◆ Aim of the task:
Transcribe the entries that follow exactly as they appear, minus pictures.

◆ Input:
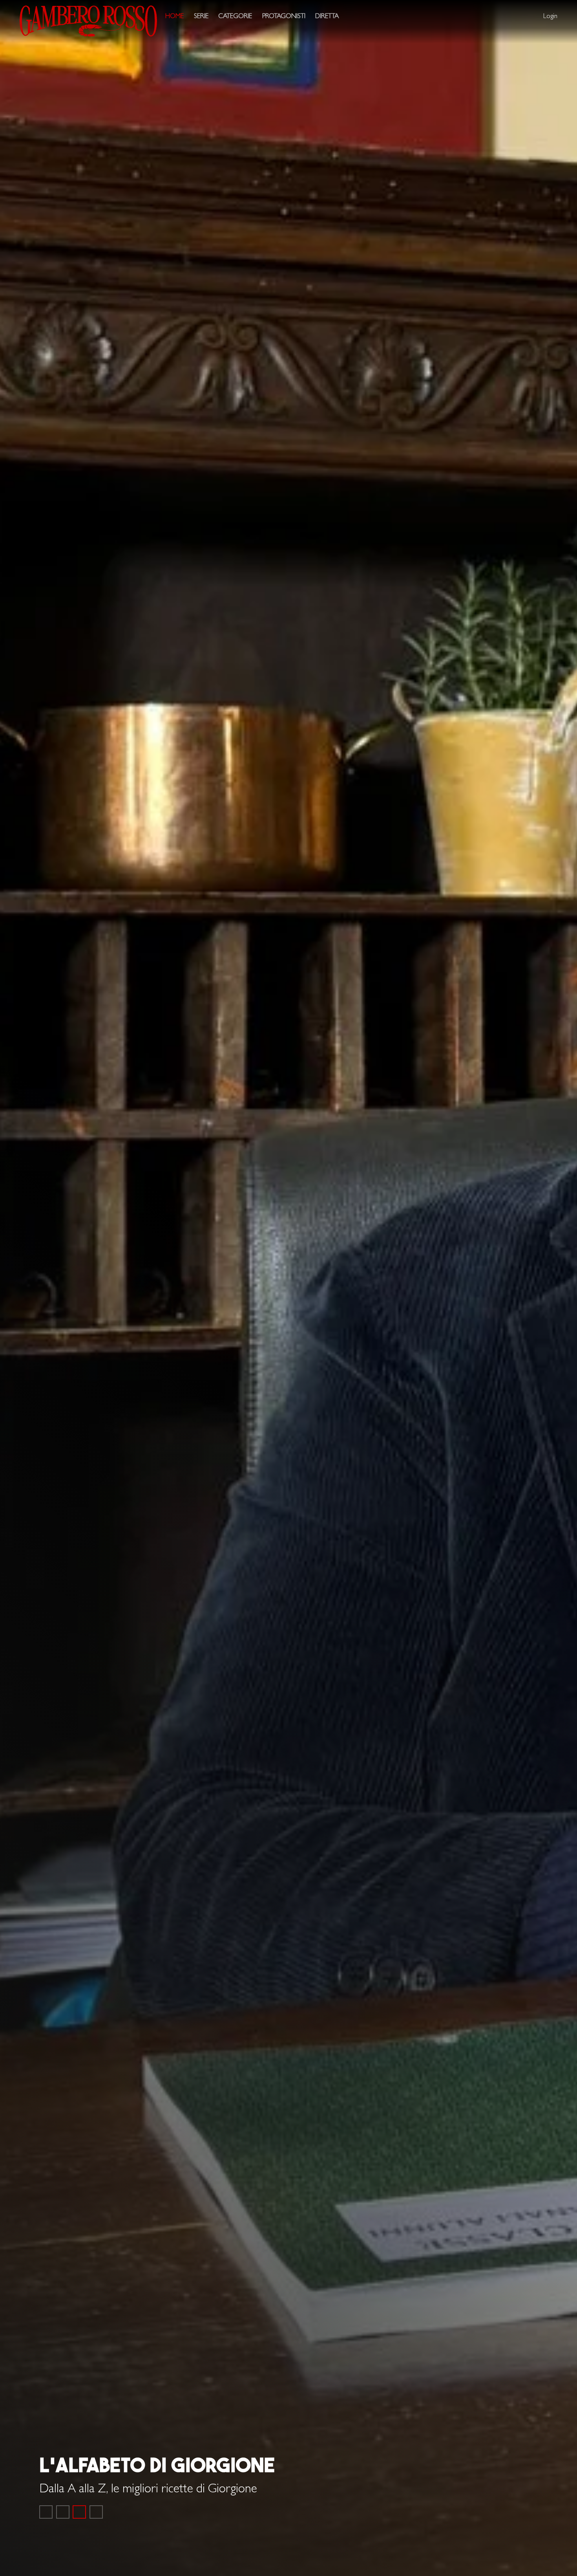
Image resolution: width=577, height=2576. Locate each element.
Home (174, 16)
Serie (201, 16)
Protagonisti (283, 16)
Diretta (327, 16)
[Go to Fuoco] (96, 2512)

◆ Answer to the problem:
Image resolution: width=577, height=2576. Locate each element.
Home (174, 16)
Serie (201, 16)
Protagonisti (283, 16)
Diretta (327, 16)
[Go to Fuoco] (96, 2512)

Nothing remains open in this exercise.